- Task
Print the listing below again, exactly. Skip the pictures.

- Excerpted records
────

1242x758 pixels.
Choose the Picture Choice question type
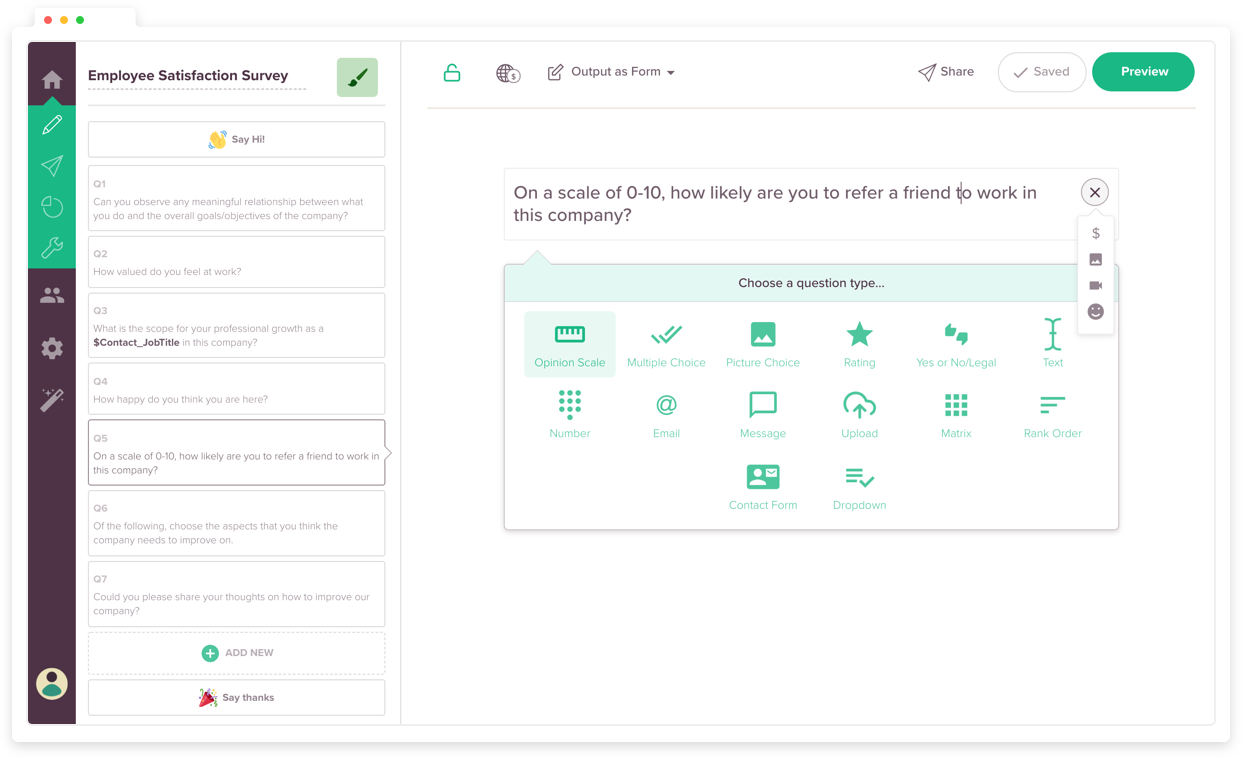[763, 343]
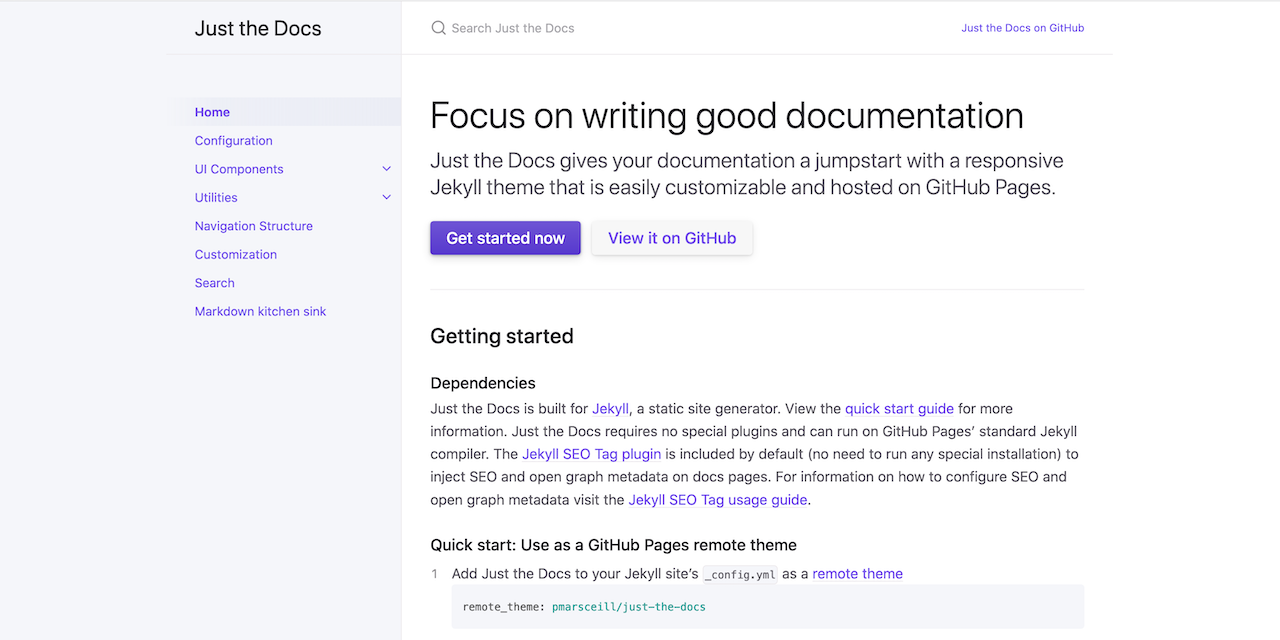This screenshot has height=640, width=1280.
Task: Collapse the UI Components chevron arrow
Action: coord(386,168)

────

- Result of this task
1242x758 pixels.
Choose the Picture Choice question type
[763, 343]
This screenshot has height=640, width=1280.
Task: Collapse the UI Components chevron arrow
Action: coord(386,168)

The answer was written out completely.